>> start Text provided

Here’s the thing: there are girls being funny about sex everywhere, all the time. You would be forgiven for thinking otherwise, based on how sanitised mainstream pop culture has become, but if you make a habit of going outside you will know that media and entertainment is increasingly disconnected from reality (for the first time in my lifetime, at least, reality is… more enjoyable? Which is damning, because reality is bad. I have a black mold problem, a tax bill that’s spiking my blood pressure to Malcolm Tucker Rage Compilation levels, and every day the news reveals a new, previously undiscovered layer of hell. But on the other side, there is Madame Web.)
Everything feels like a simulacra. All the surfaces have been wiped down, like a gay sauna at closing time. Even a meat market show like Love Island has no discernible real sex, and so the skewed landscape of social media is all we have to go by en masse. And on social media sex is subcultural. It’s the domain of young people (who all dress like goths even if they aren’t) and e-girls. The people we see joking about sex are usually alternative looking, actual sex workers, or dolls. Perhaps they run a meme account called sad_cum_girl or something that suggests they have a personality disorder and a lot of books by Anaïs Nin. That’s like 70% of the internet now and it’s completely unremarkable because, rightly or wrongly, it’s expected from those sources – myself included. It doesn’t jar.

>> end Text provided
>> start Available data

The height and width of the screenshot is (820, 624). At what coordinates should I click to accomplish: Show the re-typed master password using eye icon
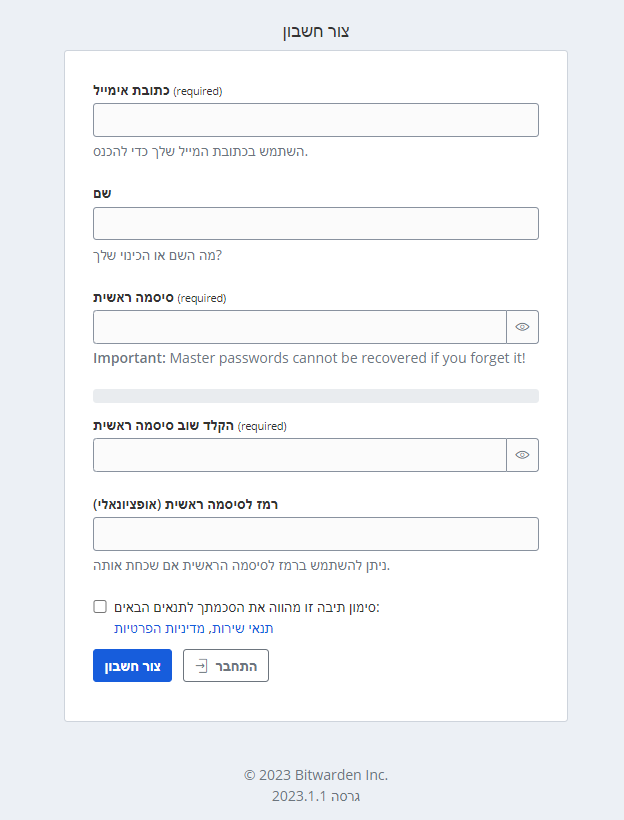[522, 455]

>> end Available data

__Written problem__. In the piece about sex and pop culture, which show is said to have no discernible real sex? The listing has nothing to do with the piece about sex and pop culture.

__The response__. Love Island.